Langue Issue
LES MOUCHARABIÉS ET LES FENÊTRES SAILLANTES DANS L’ARCHITECTURE YÉMÉNITE
LES MOUCHARABIÉS ET LES FENÊTRES SAILLANTES DANS L’ARCHITECTURE YÉMÉNITE
Issue 50

Dr Mohammed Abdulhamid Nômane  

Faculté des beaux-arts. Université de Hodeïda. Yémen

L’architecture yéménite s’adosse à une longue histoire riche en demeures et constructions que certains spécialistes font remonter au deuxième millénaire avant J-C. Le sol rocheux d’une large partie du territoire a amené les populations à faire des montagnes le fondement de leur civilisation urbaine. Depuis les temps les plus reculés, ils procédaient à la taille, à la sculpture et à la décoration de la pierre pour construire leurs villes, temples et routes où ils gravaient les formes et dessins qui allaient conserver les faits et gestes qui ont marqué  leur histoire. 

Aux grandes époques de l’Islam, le Yémen ne resta jamais, du fait de sa position géographique, complètement à l’écart des influences du Califat islamique qui connut diverses mutations et vit sa capitale, et avec elle les centres d’expansion de la civilisation, se déplacer de Damas à Bagdad, au Caire, à Istanbul. Le Yémen était, au long de cette histoire, bien trop faible pour ne pas devenir une province soumise à l’autorité de ces centres de pouvoir, d’abord sous les Abbassides, ensuite sous les Fatimides, les Ayyoubides, les Mamelouks et, pour finir, les Ottomans. Or les gouverneurs nommés par le Califat étaient toujours accompagnés de missions d’architectes et de maîtres d’ouvrages qui ont marqué de leur sceau l’architecture locale par l’introduction de structures et composantes nouvelles. Le patrimoine yéménite allait ainsi s’enrichir de l’interaction entre le patrimoine local et tous ces apports qui variaient au gré des changements survenant à la tête de cet empire islamique dont ce pays était l’une des extensions. 

Nous pouvons dire que c’est grâce à l’amalgame réussi entre éléments endogènes et apports exogènes que l’architecture yéménite a acquis ce cachet unique qui la distingue des autres formes architecturales qui se rencontrent dans le reste des centres urbains de l’Islam. Ces caractéristiques  qui confèrent leur originalité aux cités du Yémen allaient perdurer jusqu’aux dernières décennies du XXe siècle.
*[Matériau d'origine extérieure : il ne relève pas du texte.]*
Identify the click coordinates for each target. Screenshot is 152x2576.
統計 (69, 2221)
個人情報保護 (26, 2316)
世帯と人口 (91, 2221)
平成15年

L’un des éléments distinctifs de cette architecture consiste à cet égard dans les fenêtres qui ornent les façades des maisons. La fenêtre qui est l’une des composantes essentielles de l’édifice est faite de pierre de taille, d’argile ou de bois. Elle constitue en soi une chambrette faisant saillie à partir d’une ouverture dans la façade du bâtiment. Ses murs percés d’à-jours ont donné le mot arabe chobbak (fenêtre) à partir du verbe chabaka (entrelacer/ajourer) qui renvoie aux entrelacements et croisements qui furent très tôt, à une époque pouvant remonter à l’ère antéislamique, la marque de la maison yéménite. Bien plus tard, des fenêtres ressemblant à des moucharabiés apparurent, mais en nombre limité, sur la façade de palais qui appartenaient jusqu’à la Révolution du 26 septembre 1926 à la famille régnante. Ces fenêtres étaient désignées par le mot kiosque (en arabe kochk), et leur construction avait continué jusqu’à la seconde moitié du XXe siècle. Quant aux grands moucharabiés que l’on appelait localement rwashen, ils sont apparus dans les villes portuaires du littoral de la Mer Rouge : Hodeïda, El Lohia et Moka (Al Mukha). Leurs dimensions impressionnantes ne sont pas sans rappeler celles des moucharabiés ornant les maisons du Caire ottoman.  

L’étude s’arrête sur les différentes formes de fenêtres saillantes dans les demeures du vieux Sanaa ainsi que dans celles des ports précités de la Mer Rouge où l’auteur a choisi ses échantillons. Cette recherche met l’accent sur la fonctionnalité de ces moucharabiés et fenêtres  saillantes et sur les valeurs esthétiques qui y sont liées mais aussi sur des différences en rapport avec la diversité du milieu naturel et culturel ainsi que des influences subies au cours des époques. L’auteur essaie également de dépoussiérer cet important  patrimoine architectural tout appelant à en assurer la conservation et le renouvellement en l’adaptant aux nouvelles constructions.